Door knocker hardware XVI.
Tyler, Leslie, and Hillary posing on Calle de Olivares Veas. Cars actually drive on this narrow street!
As noted…cars on the very narrow streets!
Door knocker hardware XVII.
Door knocker hardware XVIII.
A man carrying a sack of oranges.
Walking back to our vehicle…thankfully downhill.
Door knocker hardware XIX.
Arcos de la Frontera.
Another view of the town.

One of the main sights of the town is the Minor Basilica of St. Mary of the Assumption.  It is located on a square right next to the Parader hotel.  We did not go into the church.  It may be that a mass was in progress at the time, I cannot remember.

We walked a little farther east from the Minor Basilica of St. Mary of the Assumption and stumbled across the St.
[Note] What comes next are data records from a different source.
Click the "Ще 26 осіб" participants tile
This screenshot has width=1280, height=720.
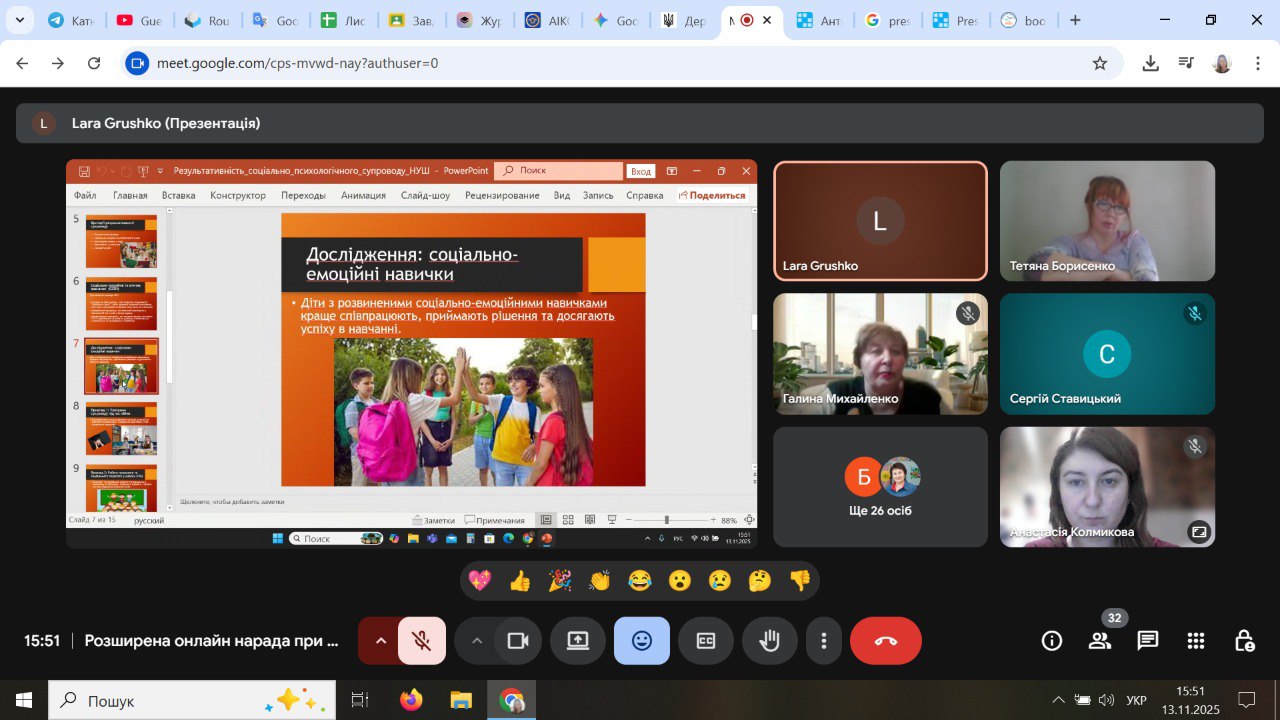(x=880, y=488)
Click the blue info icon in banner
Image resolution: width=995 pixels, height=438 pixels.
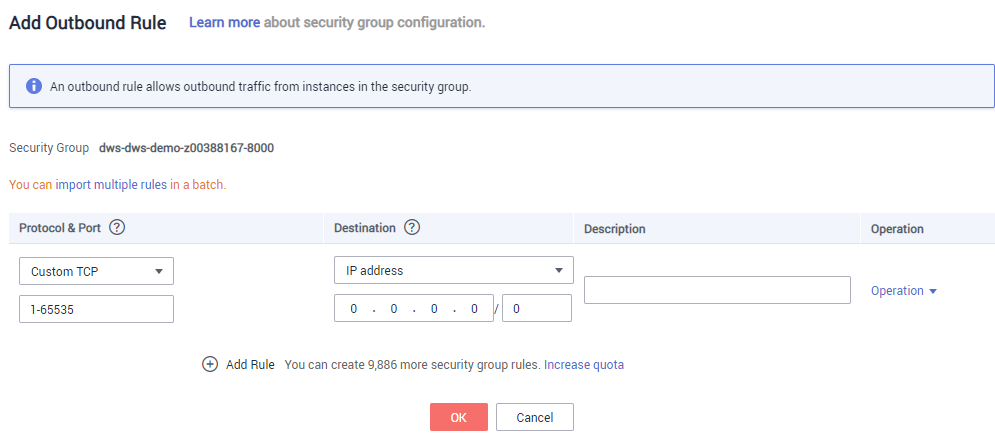[34, 86]
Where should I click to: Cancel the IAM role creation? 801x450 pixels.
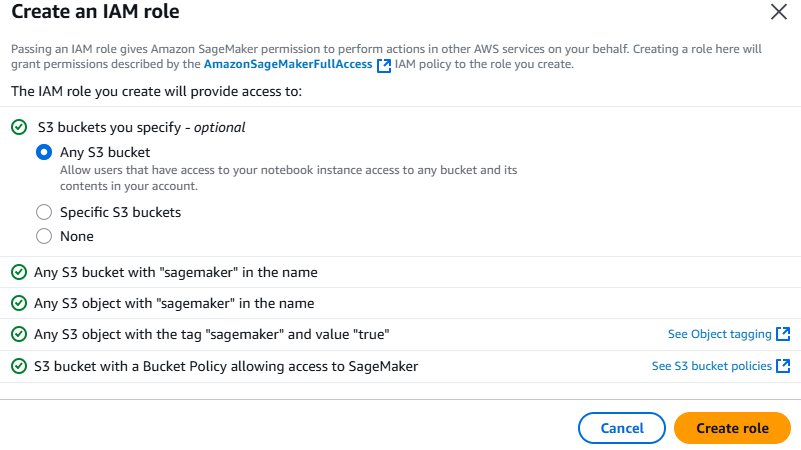tap(622, 428)
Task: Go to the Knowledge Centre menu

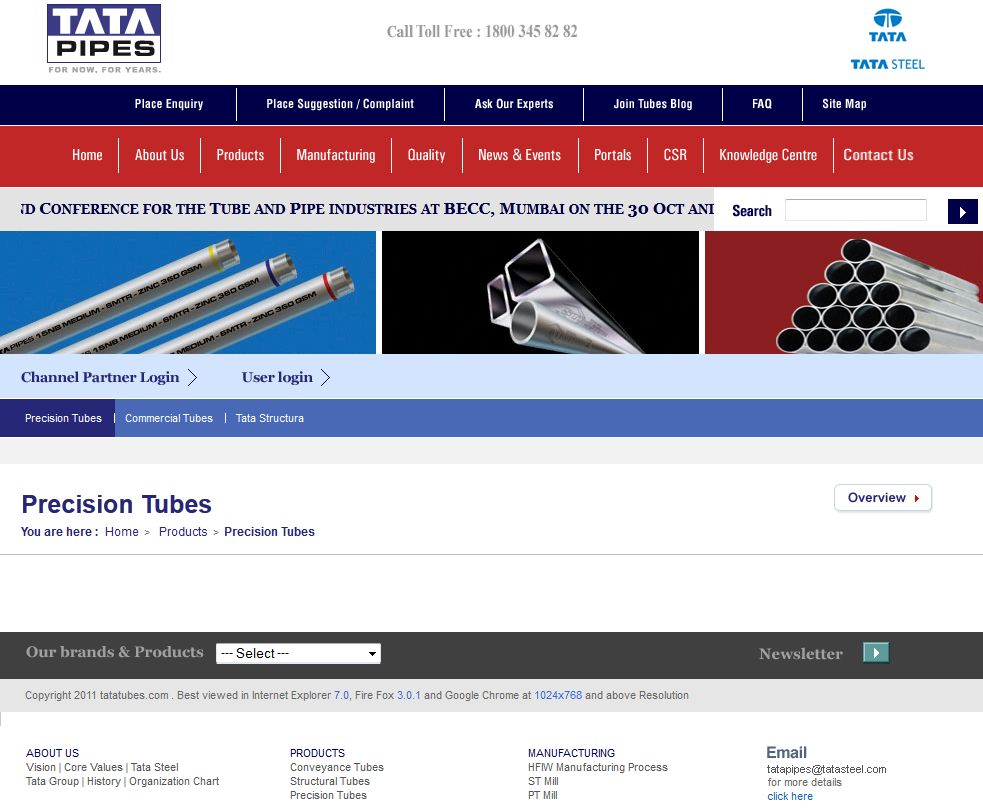Action: (x=767, y=155)
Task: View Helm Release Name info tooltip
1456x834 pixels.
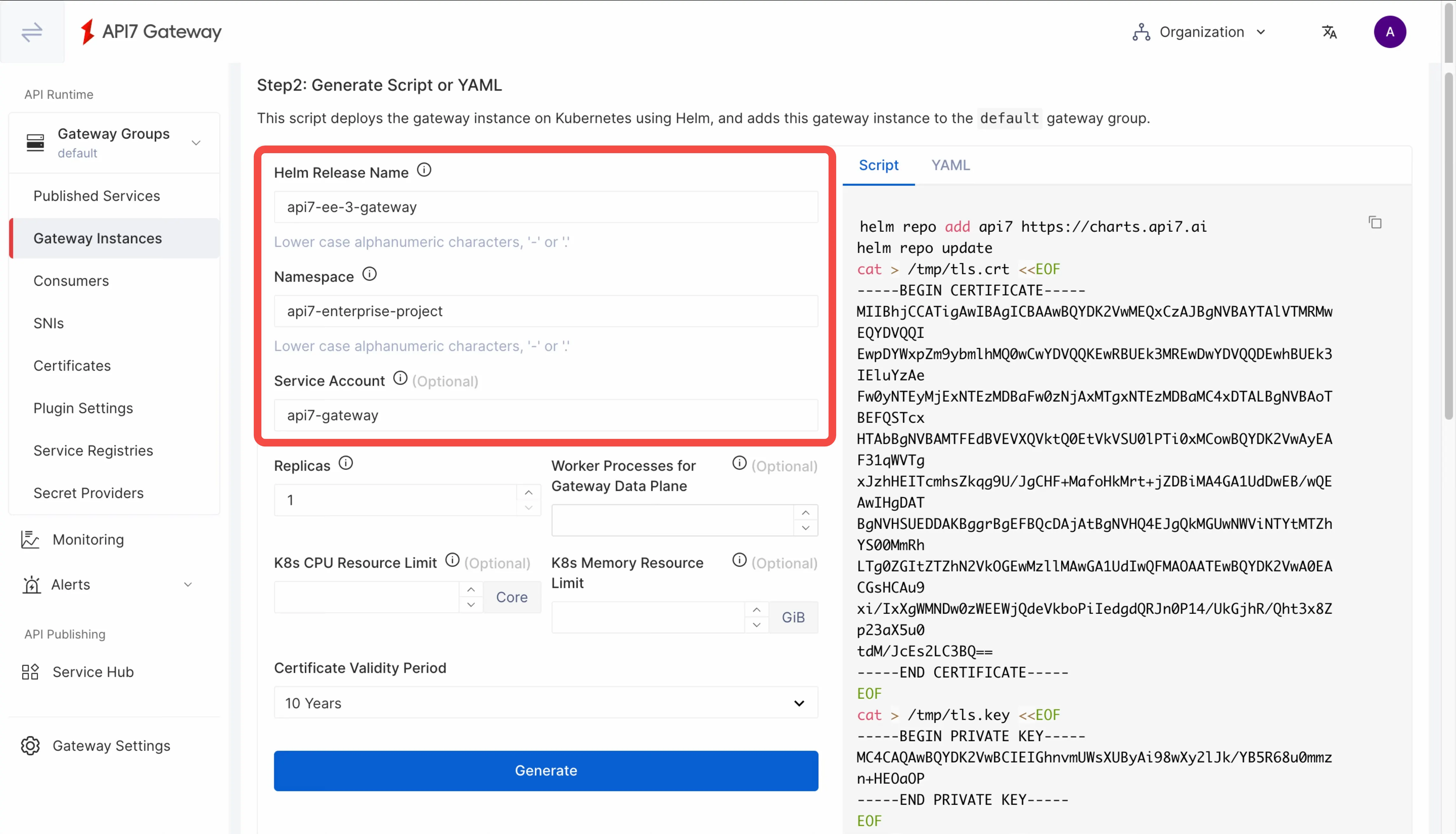Action: point(424,170)
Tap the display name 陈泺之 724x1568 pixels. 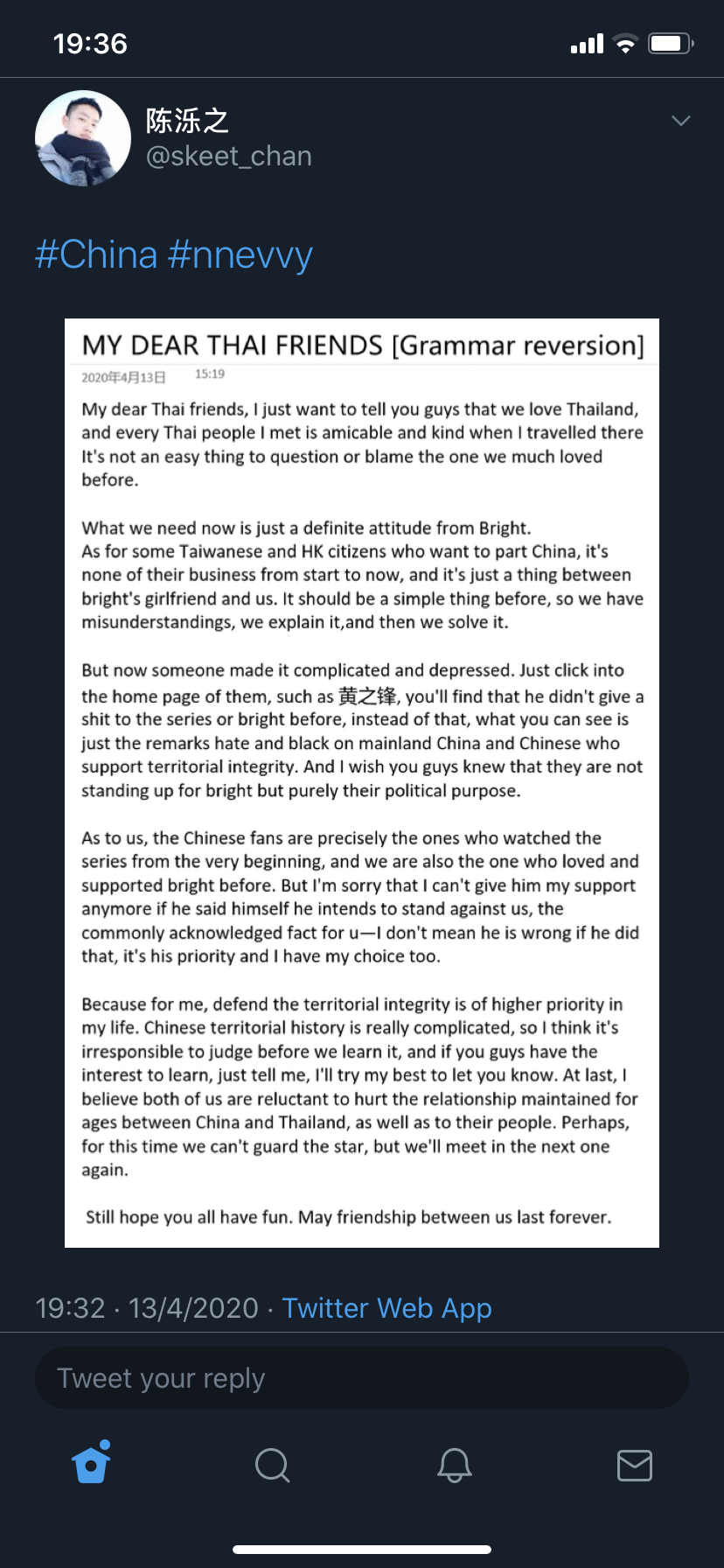click(x=188, y=120)
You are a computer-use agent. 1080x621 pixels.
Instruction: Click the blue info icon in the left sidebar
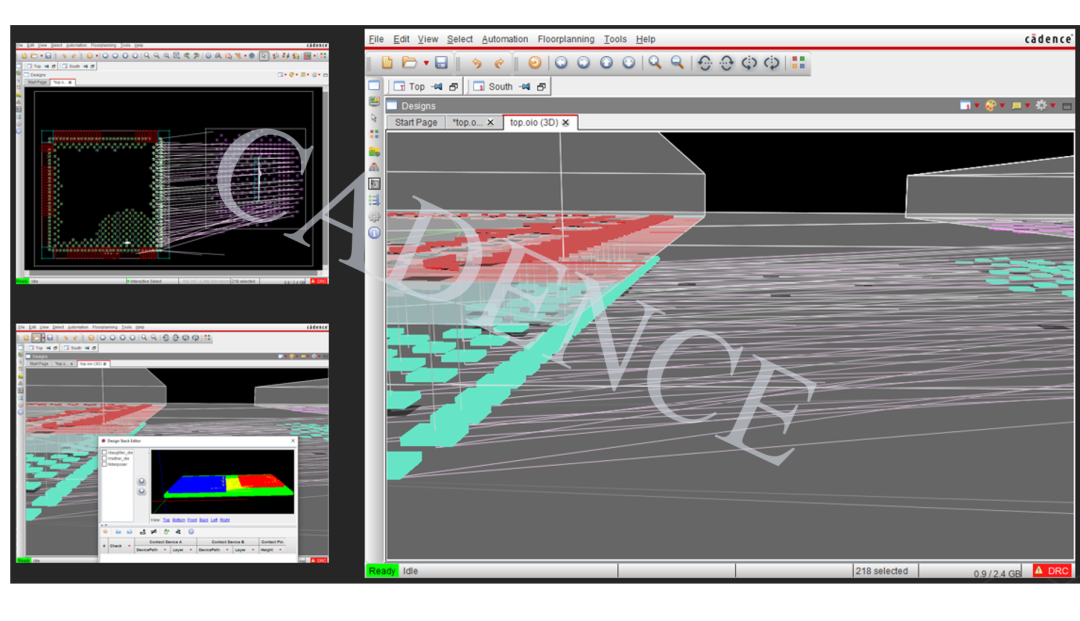374,233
Peter Church.  We did go inside that church.  One of the things that struck us was the old, decaying body in a glass coffin.  It is allegedly an uncorrupted saint, I do not recall who.  Regardless, it was a little creepy.

A statue of St. Peter in the Iglesia de San Pedro (St. Peter Church). The church dates from the early 1500s.
A side chapel in the church.
The remains of an “uncorrupted saint.”
The main altarpiece in the church.
The organ above a crucifix.
A side chapel.
Some of the seating in the choir area of the church.
A wider view of the main altarpiece.

As I noted before, I was amazed at the width of the streets.  That was really evident at one location where we were entering an art gallery.  When we turned around, we could see just how narrow the entrance was.

Even though this is one of the first cities we have visited in Spain, we really enjoyed it.

The view from an art gallery to the street.